* [Records shown]
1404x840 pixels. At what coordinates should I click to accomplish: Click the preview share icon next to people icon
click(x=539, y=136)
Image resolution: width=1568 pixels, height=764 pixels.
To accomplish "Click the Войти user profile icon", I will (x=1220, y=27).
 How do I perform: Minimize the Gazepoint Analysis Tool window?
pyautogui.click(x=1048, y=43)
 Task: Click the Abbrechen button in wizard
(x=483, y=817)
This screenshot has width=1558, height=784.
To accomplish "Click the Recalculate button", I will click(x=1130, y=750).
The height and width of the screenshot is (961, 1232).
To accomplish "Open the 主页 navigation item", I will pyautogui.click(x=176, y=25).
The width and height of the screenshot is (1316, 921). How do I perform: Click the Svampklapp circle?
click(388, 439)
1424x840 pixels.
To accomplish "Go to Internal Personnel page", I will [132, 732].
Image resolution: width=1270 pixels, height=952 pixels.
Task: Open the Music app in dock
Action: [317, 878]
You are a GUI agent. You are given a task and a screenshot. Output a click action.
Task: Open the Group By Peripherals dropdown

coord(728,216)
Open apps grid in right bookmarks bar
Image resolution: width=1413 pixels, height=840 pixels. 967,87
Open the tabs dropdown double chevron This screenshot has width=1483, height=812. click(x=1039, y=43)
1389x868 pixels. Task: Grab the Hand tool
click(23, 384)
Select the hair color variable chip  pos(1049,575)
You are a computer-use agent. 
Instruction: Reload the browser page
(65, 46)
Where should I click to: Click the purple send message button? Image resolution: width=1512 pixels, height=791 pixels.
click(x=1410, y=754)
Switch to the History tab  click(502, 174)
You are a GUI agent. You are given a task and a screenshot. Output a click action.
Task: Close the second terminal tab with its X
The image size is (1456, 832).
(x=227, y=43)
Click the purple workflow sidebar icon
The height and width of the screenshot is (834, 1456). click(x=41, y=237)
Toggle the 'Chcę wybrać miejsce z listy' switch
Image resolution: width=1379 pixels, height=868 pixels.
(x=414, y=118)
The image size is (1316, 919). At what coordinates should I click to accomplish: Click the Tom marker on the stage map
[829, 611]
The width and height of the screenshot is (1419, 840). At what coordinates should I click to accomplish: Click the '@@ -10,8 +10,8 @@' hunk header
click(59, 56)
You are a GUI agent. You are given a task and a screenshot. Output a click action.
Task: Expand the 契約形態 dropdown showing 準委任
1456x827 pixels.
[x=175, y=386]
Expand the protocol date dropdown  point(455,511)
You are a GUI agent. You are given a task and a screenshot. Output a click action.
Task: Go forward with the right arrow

* [Problem]
Go through the entries above and report every line in which the word "Expand" appears.

* [Exercise answer]
Task: Expand the 契約形態 dropdown showing 準委任
Expand the protocol date dropdown  point(455,511)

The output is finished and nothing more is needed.